Twitter Continues Flattening, But Is This A Real Measure

Every month I look at Twitter's traffic, and for September, the trend continues to be flat to down. Has Twitter peaked, or is it time for the company to start showing us traffic through its API and via SMS, so we can really understand the service's growth? Here are Quantcast…

Every month I look at Twitter’s traffic, and for September, the trend continues to be flat to down. Has Twitter peaked, or is it time for the company to start showing us traffic through its API and via SMS, so we can really understand the service’s growth?

Here are Quantcast and Compete’s data.

The embedded chart is from Compete.

While it’s fair to argue they only capture traffic to Twitter.com, it’s still instructive to see that traffic to that particular domain has flattened or fallen off.

Update:
Once again the Compete embedded chart does not show what the page shows, which is a decline in Sept. So here’s that part of it:

Screen shot 2009-10-18 at 10.04.39 PM.png

14 thoughts on “Twitter Continues Flattening, But Is This A Real Measure”

  1. I think that compete uses as methodology log of US traffic. Twitter has penetrated in USA and there is a limit.

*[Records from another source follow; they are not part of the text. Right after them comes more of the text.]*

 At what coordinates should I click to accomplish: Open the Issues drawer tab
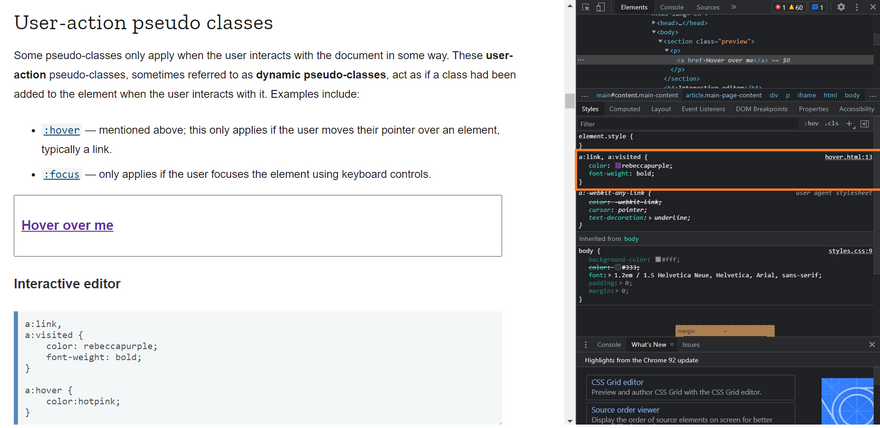[691, 344]
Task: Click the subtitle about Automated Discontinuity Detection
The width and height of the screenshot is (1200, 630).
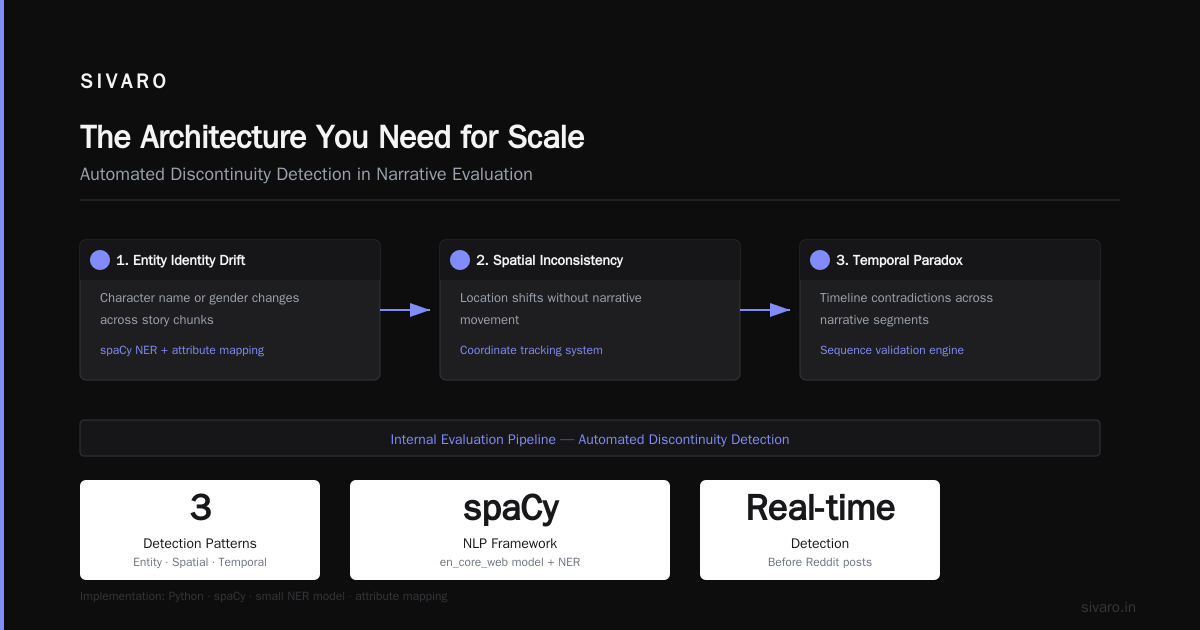Action: tap(306, 174)
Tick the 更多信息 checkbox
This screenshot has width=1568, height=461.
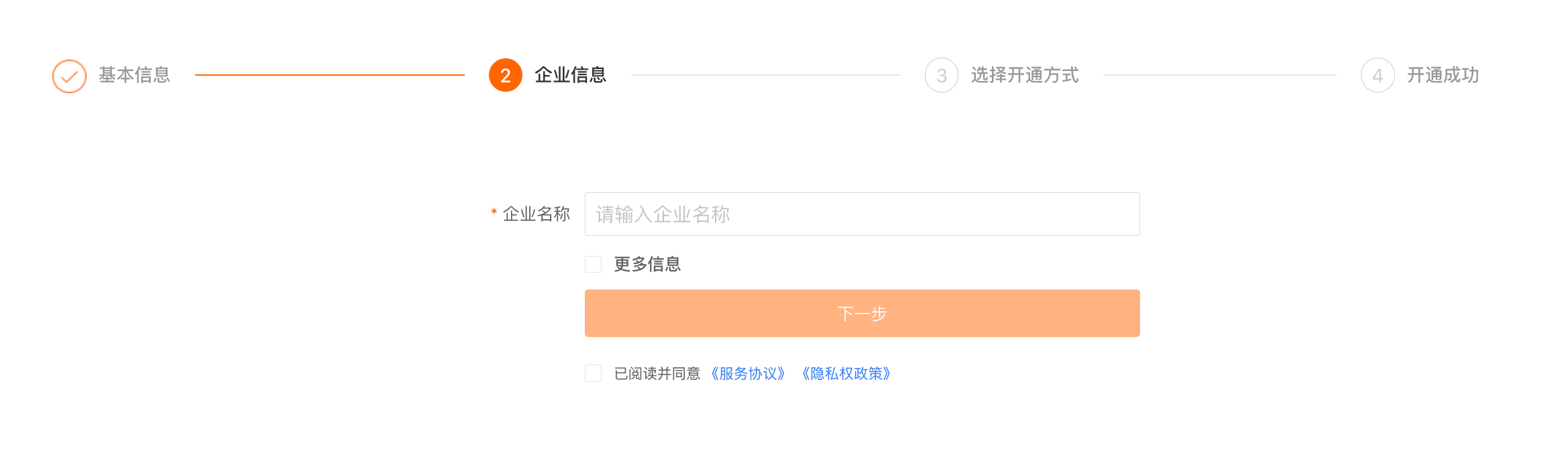point(593,264)
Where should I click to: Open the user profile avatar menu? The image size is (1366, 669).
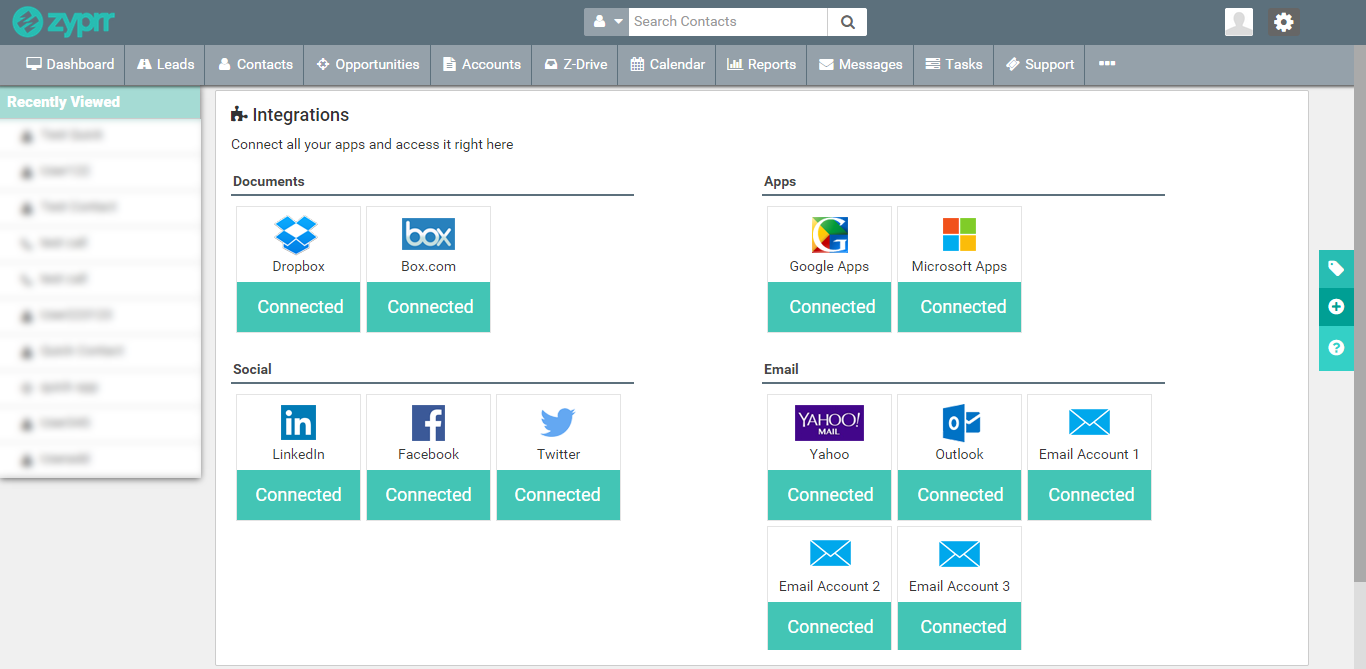pyautogui.click(x=1239, y=22)
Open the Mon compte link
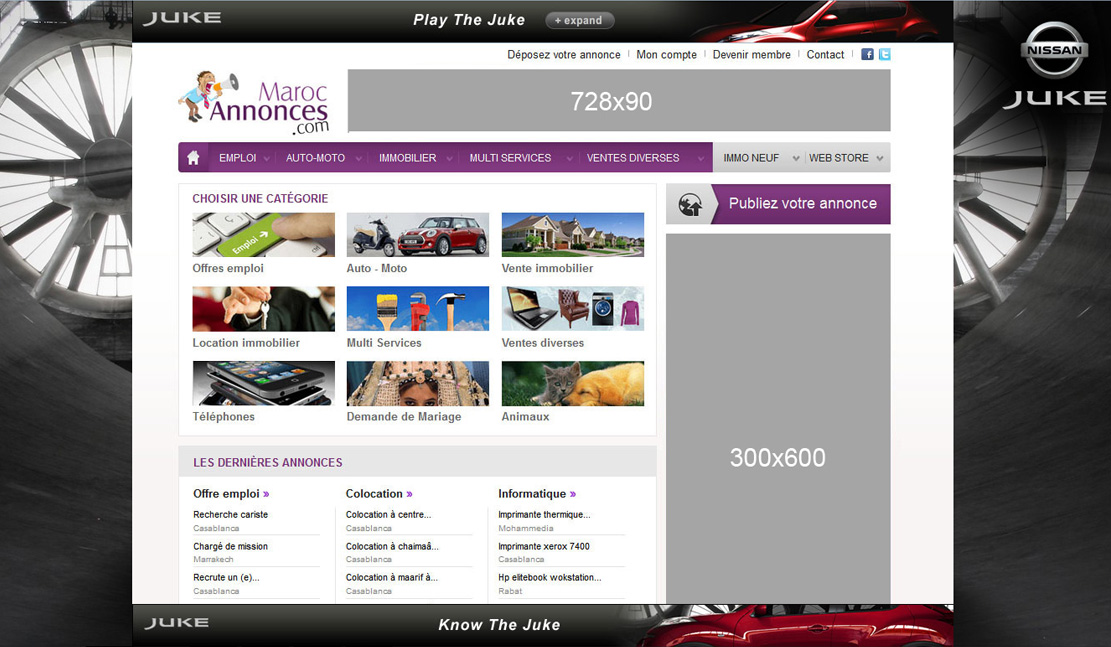Screen dimensions: 1111x647 point(666,55)
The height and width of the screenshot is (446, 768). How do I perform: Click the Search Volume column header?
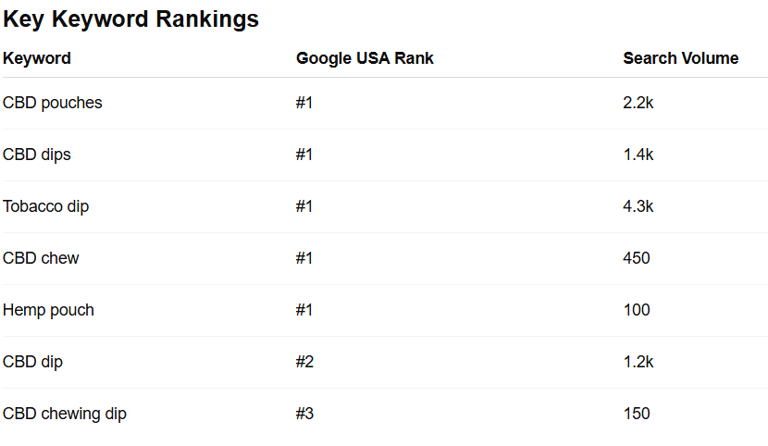pyautogui.click(x=680, y=58)
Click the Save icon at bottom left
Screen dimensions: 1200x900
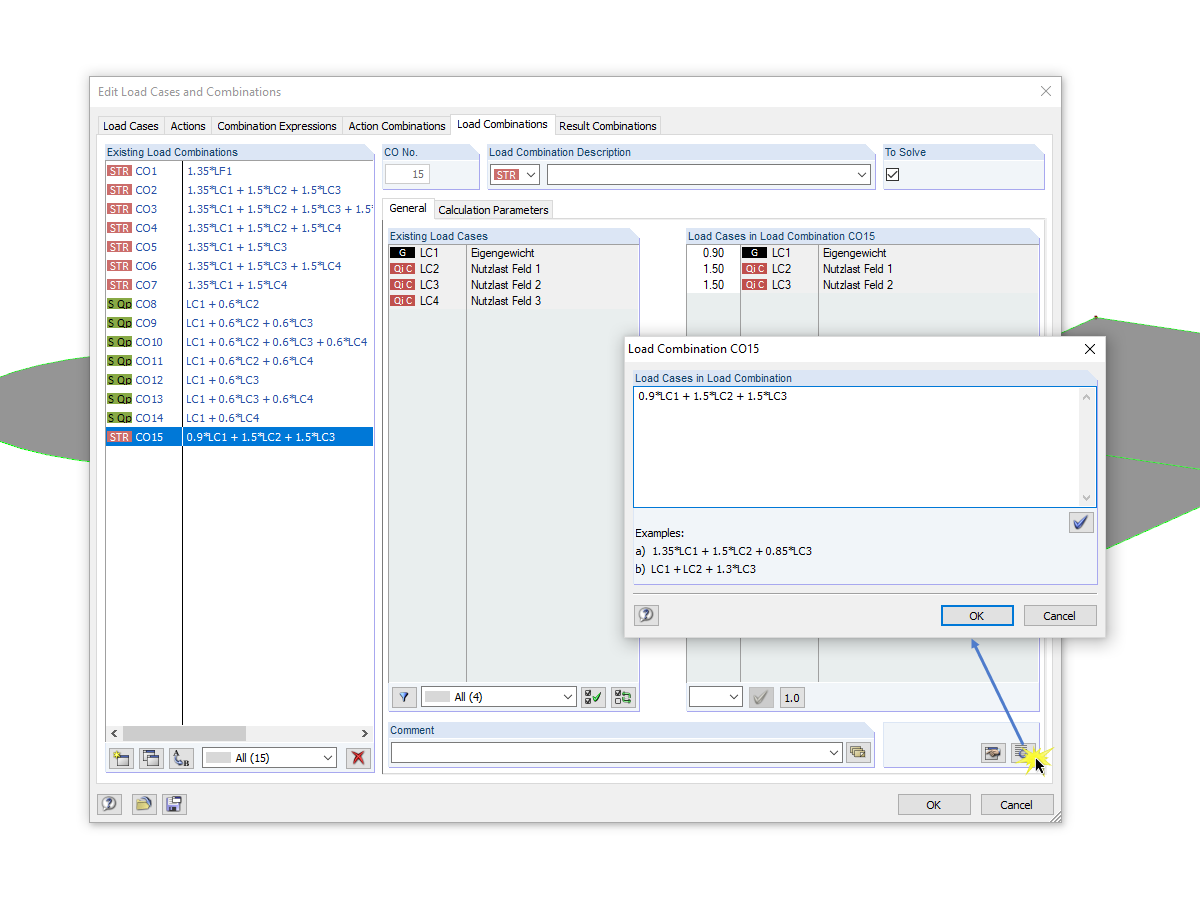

    For example I was surprised to see only 25K uniques monthly estimated for seek.com.au, the leading Australian job website :

    http://siteanalytics.compete.com/seek.com.au/

    However, compete has tendency to underestimate websites and I think data for australian websites are heavily screwed. It is certainly better than wikipedia.

    Americans tend to be twitter fans, but here in Europe people tend to use only Facebook… there is a bit higher possibilities for social interaction. I’ve read somewhere that twitter has only 2-3% of social networking traffic in USA, but it has strong media buzz. Due to good PR I guess.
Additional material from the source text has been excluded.